::: EXTRACT

It’s not that I blame my friends and learned acquaintances for shooting me dirty looks when I state my optimism. All things considered, I realize full well that I can sound like a bit of a dickhead. Bearing in mind how zealots, terrorists, fanatics, Italian Futurists, Steve Jobs, Bono and other self-aggrandizing fringe groups and individuals with utopian agendas furthered untold devastation, fascism and questionable, rose-tinted eyewear, my utopianism is, somewhat understandably, regarded with guarded skepticism and overbearing glances among the cognoscenti (also, in my day, this is pretty much par for the course when you dare to suggest that the human condition can ever be anything, but an interminable struggle in the presence of people who make a living thinking about things).

The funny thing is that I’m not even that happy, so it’s not as if my utopianism comes easy to me. I mean, I’m happy enough, I have a lovely girlfriend whom I love, reasonable health and all that, but for various reasons, I am, like a sizable part of my generation, what you could call ‘existentially challenged.’ With no religion or fixed belief system to give me an overarching sense of purpose, I fail to see what the big deal about existing really is. What the point is, to be accurate. In that particular respect, I’m probably not that different to my worldly buddies.

Still, despite these reservations about the sanctity of existence, I remain, forever and always, an optimist on the part of humanity. Maybe it’s the excessive Star Trek TNG-watching of my impressionable youth, which drummed it into me that we’re destined for escaping the minor quibbles of Earth to sail among the stars, forging neorealist, diplomatic relations with samey variations on humanoids who’ve somehow all mastered English.

::::::
::: AVAILABLE DATA

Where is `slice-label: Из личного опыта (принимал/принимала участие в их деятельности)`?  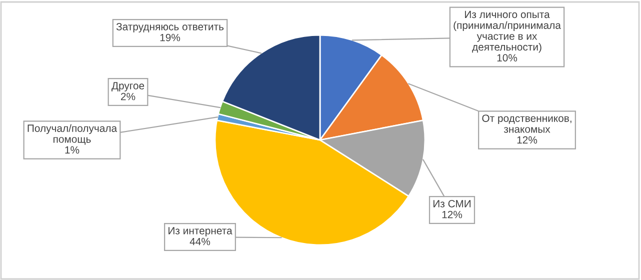 slice-label: Из личного опыта (принимал/принимала участие в их деятельности) is located at coordinates (508, 32).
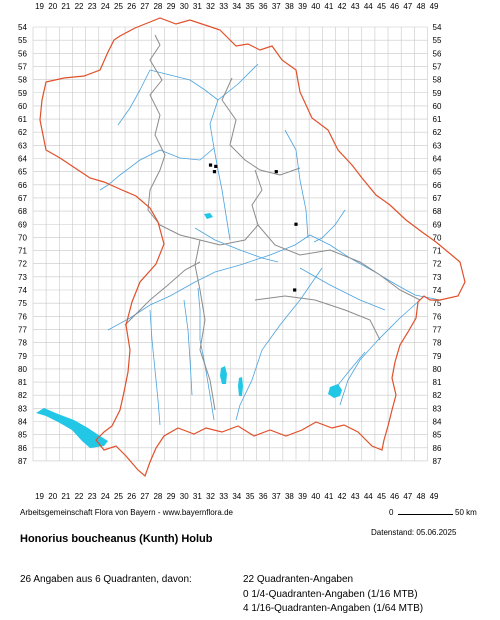  What do you see at coordinates (330, 226) in the screenshot?
I see `river-regen` at bounding box center [330, 226].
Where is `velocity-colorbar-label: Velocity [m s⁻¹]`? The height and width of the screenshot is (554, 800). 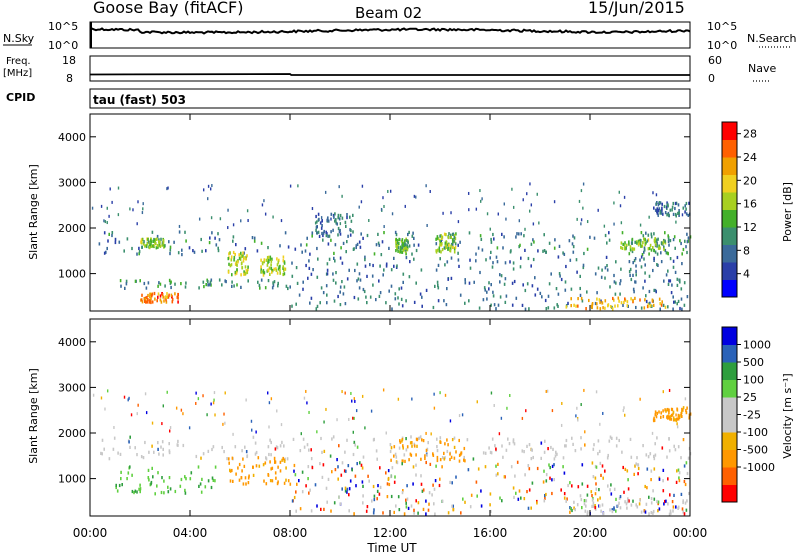 velocity-colorbar-label: Velocity [m s⁻¹] is located at coordinates (788, 416).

::::::

• **TASK A**:
Sum up the piece on optimism above in two sentences.
• **TASK B**:
Retype the piece on optimism from "The funny thing" up to and including "my worldly buddies.".

• **WRITTEN ANSWER A**:
The writer understands why friends and learned acquaintances shoot dirty looks at this optimism, since utopian zealots and others have brought about untold devastation, and admits to being only happy enough and lacking any overarching sense of purpose. Even so, the writer remains an optimist about humanity, perhaps because of the heavy Star Trek TNG watching of youth.

• **WRITTEN ANSWER B**:
The funny thing is that I’m not even that happy, so it’s not as if my utopianism comes easy to me. I mean, I’m happy enough, I have a lovely girlfriend whom I love, reasonable health and all that, but for various reasons, I am, like a sizable part of my generation, what you could call ‘existentially challenged.’ With no religion or fixed belief system to give me an overarching sense of purpose, I fail to see what the big deal about existing really is. What the point is, to be accurate. In that particular respect, I’m probably not that different to my worldly buddies.